#### Data extracts

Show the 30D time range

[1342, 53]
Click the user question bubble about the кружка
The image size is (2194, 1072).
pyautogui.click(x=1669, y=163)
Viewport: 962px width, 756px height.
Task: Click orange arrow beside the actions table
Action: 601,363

########

Could you reproduce the data above exactly as given?

Answer to the exercise =
Show the 30D time range

[1342, 53]
Click the user question bubble about the кружка
The image size is (2194, 1072).
pyautogui.click(x=1669, y=163)
Viewport: 962px width, 756px height.
Task: Click orange arrow beside the actions table
Action: 601,363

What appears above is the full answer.